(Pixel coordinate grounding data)
::::::

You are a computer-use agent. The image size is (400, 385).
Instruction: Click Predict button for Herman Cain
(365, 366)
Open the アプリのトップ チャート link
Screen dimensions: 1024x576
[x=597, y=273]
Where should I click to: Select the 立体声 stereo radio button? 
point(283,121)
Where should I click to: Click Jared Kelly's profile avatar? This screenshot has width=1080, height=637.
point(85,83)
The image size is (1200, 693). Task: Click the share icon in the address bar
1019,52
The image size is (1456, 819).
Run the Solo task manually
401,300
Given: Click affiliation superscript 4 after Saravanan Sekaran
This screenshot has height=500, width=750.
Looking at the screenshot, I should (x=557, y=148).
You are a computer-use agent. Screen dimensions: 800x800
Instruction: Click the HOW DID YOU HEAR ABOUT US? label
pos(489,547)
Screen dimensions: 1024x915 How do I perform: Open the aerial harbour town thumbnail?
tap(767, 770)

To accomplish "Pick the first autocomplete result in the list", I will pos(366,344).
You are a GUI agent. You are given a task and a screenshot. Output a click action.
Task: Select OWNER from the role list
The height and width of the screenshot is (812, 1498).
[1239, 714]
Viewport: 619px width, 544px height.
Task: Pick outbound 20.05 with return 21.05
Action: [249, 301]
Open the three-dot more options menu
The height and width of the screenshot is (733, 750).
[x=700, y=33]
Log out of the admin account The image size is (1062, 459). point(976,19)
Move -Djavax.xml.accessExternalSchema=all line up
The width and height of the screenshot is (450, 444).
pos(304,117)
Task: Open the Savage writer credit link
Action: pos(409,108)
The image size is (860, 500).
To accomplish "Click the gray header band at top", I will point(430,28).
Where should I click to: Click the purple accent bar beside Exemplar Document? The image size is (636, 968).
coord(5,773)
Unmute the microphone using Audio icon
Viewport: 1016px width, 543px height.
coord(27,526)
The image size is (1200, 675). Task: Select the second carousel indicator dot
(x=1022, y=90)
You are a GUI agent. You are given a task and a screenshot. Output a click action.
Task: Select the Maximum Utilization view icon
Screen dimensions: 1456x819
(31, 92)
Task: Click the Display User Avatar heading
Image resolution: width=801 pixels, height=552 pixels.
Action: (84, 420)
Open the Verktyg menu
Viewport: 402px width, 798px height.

::::::

EXERCISE REQUIREMENTS => Each line from the one containing "Image resolution: width=801" to the last line above must be returned exactly, and no line outside that range.

EXPECTED OUTPUT =>
Image resolution: width=801 pixels, height=552 pixels.
Action: (84, 420)
Open the Verktyg menu
Viewport: 402px width, 798px height.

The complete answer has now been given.